* WORK INSTRUCTION
All lines in the entries below that hold "Given" make up the answer.

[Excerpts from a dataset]

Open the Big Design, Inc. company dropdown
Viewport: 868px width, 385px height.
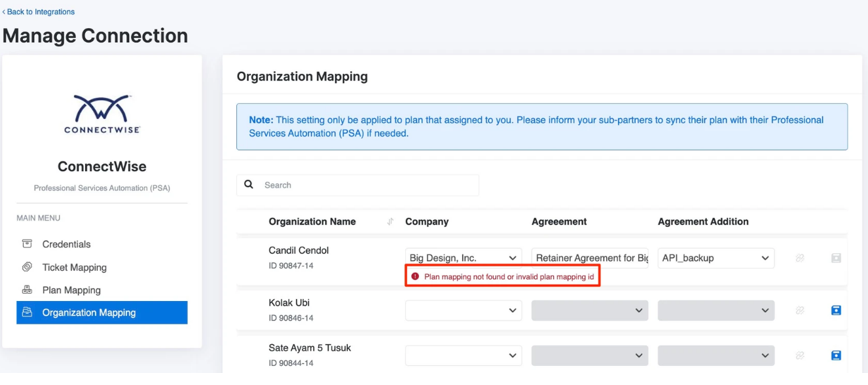(463, 258)
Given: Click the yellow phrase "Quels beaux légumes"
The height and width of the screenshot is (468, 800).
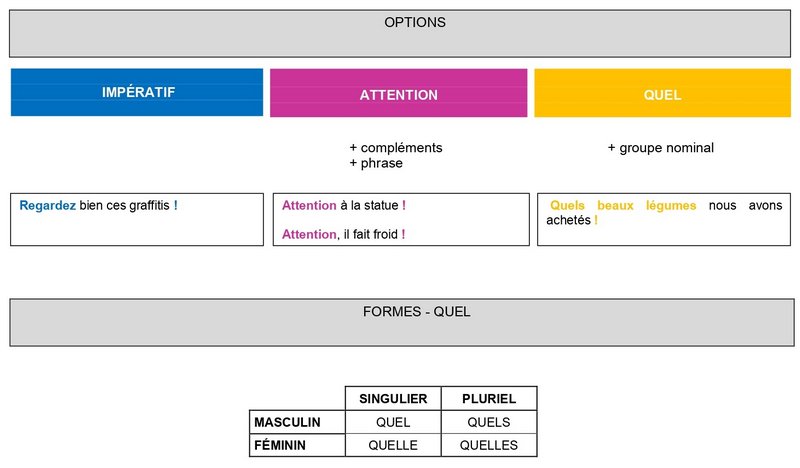Looking at the screenshot, I should pyautogui.click(x=623, y=206).
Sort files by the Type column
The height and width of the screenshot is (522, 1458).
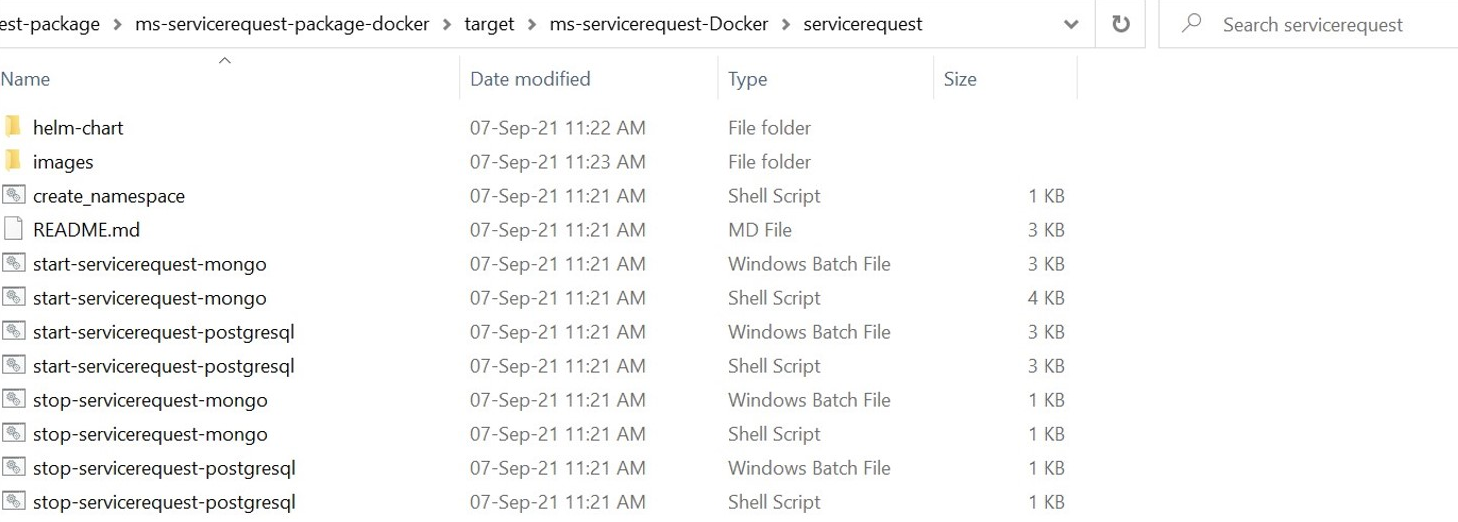pos(747,79)
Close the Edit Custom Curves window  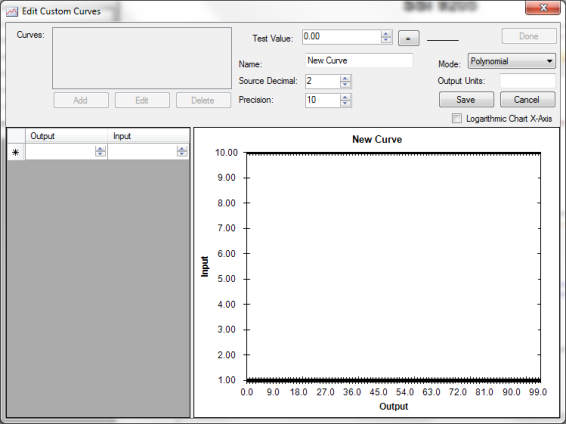(x=543, y=8)
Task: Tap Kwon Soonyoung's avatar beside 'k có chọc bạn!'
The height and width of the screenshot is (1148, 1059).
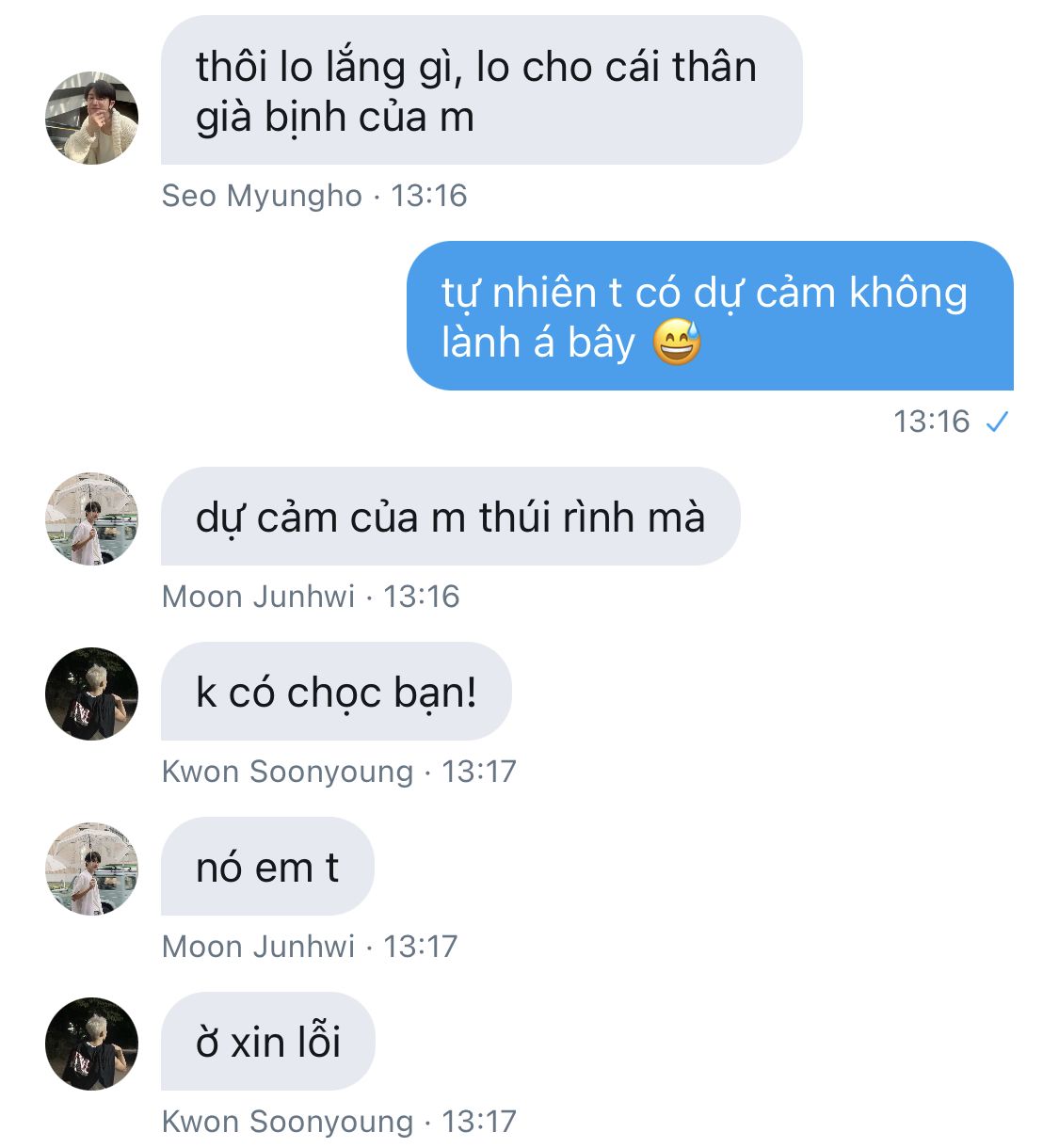Action: (x=92, y=694)
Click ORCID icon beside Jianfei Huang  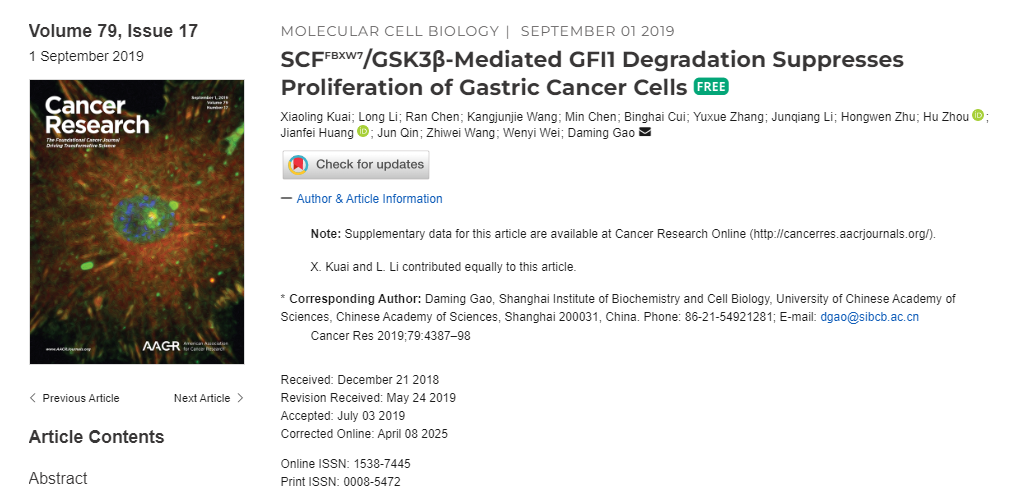point(363,132)
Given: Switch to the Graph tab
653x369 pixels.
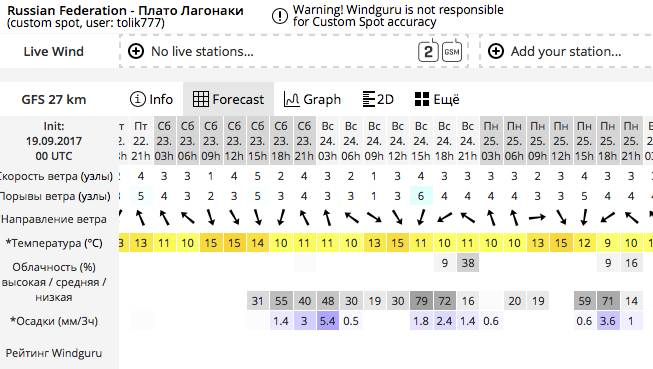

* RESPONSE TO THE TASK
Given: Click the yellow phrase "Quels beaux légumes"
Given: Switch to the Graph tab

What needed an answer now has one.